Predicting Diabetes Using a Machine learning Approach
Using the ML approach, we can now assess diabetes in the patient. Learn more about how the algorithms used are dramatically changing health care.
Diabetes is one of the deadliest diseases in the world. It is not only a disease, but also a creator of a variety of diseases such as heart attacks, blindness, and kidney diseases. The usual detection process is that patients visit the diagnostic center, consult their physician, and sit tight for a day or more to get their reports. Also, every time they want to get their diagnosis report, they have to waste their money.
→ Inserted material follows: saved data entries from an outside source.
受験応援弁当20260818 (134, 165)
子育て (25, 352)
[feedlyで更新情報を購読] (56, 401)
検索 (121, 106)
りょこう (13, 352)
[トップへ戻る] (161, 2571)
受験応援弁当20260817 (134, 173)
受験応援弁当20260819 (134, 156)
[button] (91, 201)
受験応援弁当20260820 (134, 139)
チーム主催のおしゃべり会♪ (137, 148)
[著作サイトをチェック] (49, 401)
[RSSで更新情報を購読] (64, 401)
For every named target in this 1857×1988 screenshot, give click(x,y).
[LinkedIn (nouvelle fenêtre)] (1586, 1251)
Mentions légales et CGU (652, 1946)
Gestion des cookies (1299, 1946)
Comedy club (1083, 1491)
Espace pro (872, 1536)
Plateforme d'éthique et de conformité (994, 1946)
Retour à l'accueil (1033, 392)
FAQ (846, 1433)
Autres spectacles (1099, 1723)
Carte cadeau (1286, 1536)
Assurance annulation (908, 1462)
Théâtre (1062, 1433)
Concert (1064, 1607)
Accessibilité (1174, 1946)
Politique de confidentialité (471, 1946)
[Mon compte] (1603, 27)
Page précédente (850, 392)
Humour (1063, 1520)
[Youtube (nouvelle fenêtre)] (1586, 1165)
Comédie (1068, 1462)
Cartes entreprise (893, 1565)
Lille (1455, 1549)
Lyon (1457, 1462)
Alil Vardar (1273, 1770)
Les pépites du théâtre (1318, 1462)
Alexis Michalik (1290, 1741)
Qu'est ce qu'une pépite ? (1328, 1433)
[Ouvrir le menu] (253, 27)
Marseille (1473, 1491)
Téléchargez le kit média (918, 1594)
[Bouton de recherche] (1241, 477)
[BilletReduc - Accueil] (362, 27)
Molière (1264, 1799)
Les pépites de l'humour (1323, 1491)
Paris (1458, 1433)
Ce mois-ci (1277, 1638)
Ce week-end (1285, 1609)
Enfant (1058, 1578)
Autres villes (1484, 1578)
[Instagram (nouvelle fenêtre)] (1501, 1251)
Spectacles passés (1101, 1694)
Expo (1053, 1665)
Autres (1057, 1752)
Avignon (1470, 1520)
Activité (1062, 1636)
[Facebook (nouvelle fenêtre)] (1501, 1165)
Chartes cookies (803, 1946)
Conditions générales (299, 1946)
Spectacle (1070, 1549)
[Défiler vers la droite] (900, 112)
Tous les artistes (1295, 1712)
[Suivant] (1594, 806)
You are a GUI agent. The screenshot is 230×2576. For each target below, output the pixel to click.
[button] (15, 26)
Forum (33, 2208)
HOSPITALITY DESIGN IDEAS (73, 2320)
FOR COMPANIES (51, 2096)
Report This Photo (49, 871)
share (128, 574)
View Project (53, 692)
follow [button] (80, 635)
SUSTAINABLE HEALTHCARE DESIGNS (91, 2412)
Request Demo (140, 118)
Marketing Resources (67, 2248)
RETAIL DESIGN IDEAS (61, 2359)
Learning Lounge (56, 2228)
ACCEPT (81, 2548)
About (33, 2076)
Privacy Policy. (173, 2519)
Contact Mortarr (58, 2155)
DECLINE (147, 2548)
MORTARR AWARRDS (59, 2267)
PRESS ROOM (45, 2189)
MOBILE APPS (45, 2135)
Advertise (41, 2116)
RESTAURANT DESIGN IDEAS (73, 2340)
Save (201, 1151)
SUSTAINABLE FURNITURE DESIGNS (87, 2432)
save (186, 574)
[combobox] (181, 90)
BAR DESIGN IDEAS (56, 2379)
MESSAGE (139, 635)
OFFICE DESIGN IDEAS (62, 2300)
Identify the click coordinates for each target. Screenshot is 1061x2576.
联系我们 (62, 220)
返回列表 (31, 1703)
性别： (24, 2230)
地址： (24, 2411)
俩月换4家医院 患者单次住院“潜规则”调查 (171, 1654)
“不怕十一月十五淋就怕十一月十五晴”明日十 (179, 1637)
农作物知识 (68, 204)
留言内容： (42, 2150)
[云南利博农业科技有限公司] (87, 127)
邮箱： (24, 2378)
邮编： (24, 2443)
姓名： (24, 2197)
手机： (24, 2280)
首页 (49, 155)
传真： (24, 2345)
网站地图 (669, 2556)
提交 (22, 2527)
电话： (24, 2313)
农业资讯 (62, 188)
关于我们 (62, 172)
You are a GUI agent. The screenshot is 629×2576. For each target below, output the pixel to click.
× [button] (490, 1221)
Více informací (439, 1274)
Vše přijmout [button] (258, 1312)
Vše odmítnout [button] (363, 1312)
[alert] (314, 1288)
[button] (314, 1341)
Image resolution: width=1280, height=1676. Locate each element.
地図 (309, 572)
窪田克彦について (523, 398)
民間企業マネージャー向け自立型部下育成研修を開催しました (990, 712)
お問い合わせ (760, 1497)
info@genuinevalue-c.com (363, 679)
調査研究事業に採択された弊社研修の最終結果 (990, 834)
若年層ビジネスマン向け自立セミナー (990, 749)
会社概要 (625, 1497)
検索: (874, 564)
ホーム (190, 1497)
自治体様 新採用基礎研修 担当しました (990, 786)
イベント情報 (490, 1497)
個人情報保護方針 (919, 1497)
With the rise of machine learning approaches, we have the potential to find a solution to this problem and have developed a system using data mining that has the potential to tell whether a patient has diabetes. Furthermore, the preoperative tingling of the disease leads to the treatment of patients. Data mining has the potential to extract large amounts of hidden knowledge from diabetes-related data. For that reason, it has an important role in diabetes
research, now more than ever. The goal of this research is to develop a system that can measure the patient's diabetic risk level with high accuracy. This research focuses on developing a system based on three classification methods: Decision Tree, Nav Bayes and Support Vector Machine Algorithms.
Currently, the models give 84.6667%, 76.6667% and 77.3333% accuracy to the Decision Tree, Nav Bayes, and SMO Support Vector machines, respectively. These results are validated using the receiver sensitively operating characteristic curves. The developed ensemble method uses the votes given by other algorithms to give the final result. This voting system eliminates algorithm-based false classifications. This helps to get a more accurate estimate of the disease. We used the Data Mining extension for data preprocessing and experimental analysis. The results of a significant improvement in the accuracy of the ensemble method are compared with other existing methods.
Methodology These algorithms do not work alone; we have developed an ensemble method that uses the votes given by other algorithms to give the final result. The system accepts the result, only when more than two models give the same predicted results. It gives the decision of the majority. This voting system eliminates algorithm-based misclassifications. This helps to get a more accurate estimate of the disease.
The decision tree is the J48 algorithm Decision-tree is a tree structure that has the appearance of a flowchart. It can be used as a method for classification and estimation with representation using nodes and internodes. The root and internal nodes are test cases. Leaf nodes are treated as class variables. To classify a new topic, it creates a decision tree based on the characteristic values of the available training data set. Each node of the tree is generated by calculating the highest information gain for all attributes. If any attribute returns an undoubted result, the branch of that attribute is disabled and the target value is then assigned to it. The following diagram shows the sample decision tree.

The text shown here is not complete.